**Directions for this task**
Copy every line of the listing below word for word, without changing anything.

------ Entries provided

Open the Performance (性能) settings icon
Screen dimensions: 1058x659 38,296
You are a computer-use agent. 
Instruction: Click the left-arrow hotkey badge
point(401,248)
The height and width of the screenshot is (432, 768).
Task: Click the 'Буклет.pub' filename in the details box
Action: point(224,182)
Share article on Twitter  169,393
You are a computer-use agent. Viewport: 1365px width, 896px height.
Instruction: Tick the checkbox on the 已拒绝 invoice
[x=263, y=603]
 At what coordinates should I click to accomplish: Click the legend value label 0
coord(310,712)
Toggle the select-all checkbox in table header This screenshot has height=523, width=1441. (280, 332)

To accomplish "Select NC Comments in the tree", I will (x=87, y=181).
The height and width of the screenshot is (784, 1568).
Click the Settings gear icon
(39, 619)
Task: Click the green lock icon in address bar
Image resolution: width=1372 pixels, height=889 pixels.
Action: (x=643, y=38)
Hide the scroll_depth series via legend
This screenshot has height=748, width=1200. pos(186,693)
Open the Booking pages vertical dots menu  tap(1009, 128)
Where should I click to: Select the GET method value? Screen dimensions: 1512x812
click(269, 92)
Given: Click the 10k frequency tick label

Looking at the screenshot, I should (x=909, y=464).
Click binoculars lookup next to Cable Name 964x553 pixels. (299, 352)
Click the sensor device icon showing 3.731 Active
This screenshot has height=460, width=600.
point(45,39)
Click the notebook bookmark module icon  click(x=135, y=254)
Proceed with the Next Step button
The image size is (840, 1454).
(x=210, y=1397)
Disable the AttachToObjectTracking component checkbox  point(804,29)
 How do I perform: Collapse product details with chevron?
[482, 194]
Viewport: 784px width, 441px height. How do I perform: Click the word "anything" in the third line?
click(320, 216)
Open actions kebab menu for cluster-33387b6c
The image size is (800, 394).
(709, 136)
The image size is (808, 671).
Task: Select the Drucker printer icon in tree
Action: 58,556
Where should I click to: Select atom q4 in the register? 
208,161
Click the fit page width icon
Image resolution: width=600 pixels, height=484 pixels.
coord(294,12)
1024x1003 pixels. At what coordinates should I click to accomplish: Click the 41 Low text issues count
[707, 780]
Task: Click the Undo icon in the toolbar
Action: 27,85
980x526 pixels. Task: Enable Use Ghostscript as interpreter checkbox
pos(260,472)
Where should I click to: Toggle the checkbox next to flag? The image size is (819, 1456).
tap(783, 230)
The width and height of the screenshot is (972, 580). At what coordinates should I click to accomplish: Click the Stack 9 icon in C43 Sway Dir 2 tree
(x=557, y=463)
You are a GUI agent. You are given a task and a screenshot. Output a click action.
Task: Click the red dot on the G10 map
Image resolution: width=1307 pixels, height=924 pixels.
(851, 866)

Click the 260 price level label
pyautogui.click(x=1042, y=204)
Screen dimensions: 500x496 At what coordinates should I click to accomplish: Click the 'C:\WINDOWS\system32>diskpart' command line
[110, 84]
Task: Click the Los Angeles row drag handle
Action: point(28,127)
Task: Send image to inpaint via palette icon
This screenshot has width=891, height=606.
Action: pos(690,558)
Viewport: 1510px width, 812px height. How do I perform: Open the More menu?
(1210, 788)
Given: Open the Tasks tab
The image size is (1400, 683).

------------

**Task response**
Open the Performance (性能) settings icon
Screen dimensions: 1058x659 38,296
You are a computer-use agent. 
Instruction: Click the left-arrow hotkey badge
point(401,248)
The height and width of the screenshot is (432, 768).
Task: Click the 'Буклет.pub' filename in the details box
Action: point(224,182)
Share article on Twitter  169,393
You are a computer-use agent. Viewport: 1365px width, 896px height.
Instruction: Tick the checkbox on the 已拒绝 invoice
[x=263, y=603]
 At what coordinates should I click to accomplish: Click the legend value label 0
coord(310,712)
Toggle the select-all checkbox in table header This screenshot has height=523, width=1441. (280, 332)

To accomplish "Select NC Comments in the tree", I will (x=87, y=181).
The height and width of the screenshot is (784, 1568).
Click the Settings gear icon
(39, 619)
Task: Click the green lock icon in address bar
Image resolution: width=1372 pixels, height=889 pixels.
Action: (x=643, y=38)
Hide the scroll_depth series via legend
This screenshot has height=748, width=1200. pos(186,693)
Open the Booking pages vertical dots menu  tap(1009, 128)
Where should I click to: Select the GET method value? Screen dimensions: 1512x812
click(269, 92)
Given: Click the 10k frequency tick label

Looking at the screenshot, I should (x=909, y=464).
Click binoculars lookup next to Cable Name 964x553 pixels. (299, 352)
Click the sensor device icon showing 3.731 Active
This screenshot has height=460, width=600.
point(45,39)
Click the notebook bookmark module icon  click(x=135, y=254)
Proceed with the Next Step button
The image size is (840, 1454).
(x=210, y=1397)
Disable the AttachToObjectTracking component checkbox  point(804,29)
 How do I perform: Collapse product details with chevron?
[482, 194]
Viewport: 784px width, 441px height. How do I perform: Click the word "anything" in the third line?
click(320, 216)
Open actions kebab menu for cluster-33387b6c
The image size is (800, 394).
(709, 136)
The image size is (808, 671).
Task: Select the Drucker printer icon in tree
Action: 58,556
Where should I click to: Select atom q4 in the register? 
208,161
Click the fit page width icon
Image resolution: width=600 pixels, height=484 pixels.
coord(294,12)
1024x1003 pixels. At what coordinates should I click to accomplish: Click the 41 Low text issues count
[707, 780]
Task: Click the Undo icon in the toolbar
Action: 27,85
980x526 pixels. Task: Enable Use Ghostscript as interpreter checkbox
pos(260,472)
Where should I click to: Toggle the checkbox next to flag? The image size is (819, 1456).
tap(783, 230)
The width and height of the screenshot is (972, 580). At what coordinates should I click to accomplish: Click the Stack 9 icon in C43 Sway Dir 2 tree
(x=557, y=463)
You are a GUI agent. You are given a task and a screenshot. Output a click action.
Task: Click the red dot on the G10 map
Image resolution: width=1307 pixels, height=924 pixels.
(851, 866)

Click the 260 price level label
pyautogui.click(x=1042, y=204)
Screen dimensions: 500x496 At what coordinates should I click to accomplish: Click the 'C:\WINDOWS\system32>diskpart' command line
[110, 84]
Task: Click the Los Angeles row drag handle
Action: point(28,127)
Task: Send image to inpaint via palette icon
This screenshot has width=891, height=606.
Action: pos(690,558)
Viewport: 1510px width, 812px height. How do I perform: Open the More menu?
(1210, 788)
Given: Open the Tasks tab
The image size is (1400, 683).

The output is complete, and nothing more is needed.